What you need to do
Among the lines below, which ones contain the word "label"? Copy every such line.

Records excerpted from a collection

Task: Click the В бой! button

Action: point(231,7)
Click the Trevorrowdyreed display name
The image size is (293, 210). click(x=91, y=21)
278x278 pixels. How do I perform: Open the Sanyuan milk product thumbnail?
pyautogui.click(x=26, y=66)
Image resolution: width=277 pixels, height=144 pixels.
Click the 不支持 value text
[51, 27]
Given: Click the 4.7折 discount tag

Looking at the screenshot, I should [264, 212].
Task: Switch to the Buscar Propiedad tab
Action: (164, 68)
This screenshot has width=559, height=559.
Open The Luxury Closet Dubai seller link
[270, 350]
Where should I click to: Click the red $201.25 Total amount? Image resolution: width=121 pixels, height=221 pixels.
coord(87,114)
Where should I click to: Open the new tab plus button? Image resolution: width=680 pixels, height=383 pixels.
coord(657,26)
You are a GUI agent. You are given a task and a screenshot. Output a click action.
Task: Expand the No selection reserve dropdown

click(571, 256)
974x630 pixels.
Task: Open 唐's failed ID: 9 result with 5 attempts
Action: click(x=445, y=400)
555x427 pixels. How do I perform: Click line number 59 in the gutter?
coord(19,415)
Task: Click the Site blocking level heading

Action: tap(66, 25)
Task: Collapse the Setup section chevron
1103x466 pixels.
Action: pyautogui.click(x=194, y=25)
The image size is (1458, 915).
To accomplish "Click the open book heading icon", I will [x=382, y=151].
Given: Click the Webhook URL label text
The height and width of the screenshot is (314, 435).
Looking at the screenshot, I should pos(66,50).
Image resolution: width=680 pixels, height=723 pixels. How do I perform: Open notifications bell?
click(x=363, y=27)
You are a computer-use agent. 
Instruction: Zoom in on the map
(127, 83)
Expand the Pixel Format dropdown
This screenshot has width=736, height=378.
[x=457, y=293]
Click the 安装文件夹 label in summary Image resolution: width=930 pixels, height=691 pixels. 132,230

Written solution
Given: Click the Webhook URL label text
Click the 安装文件夹 label in summary Image resolution: width=930 pixels, height=691 pixels. 132,230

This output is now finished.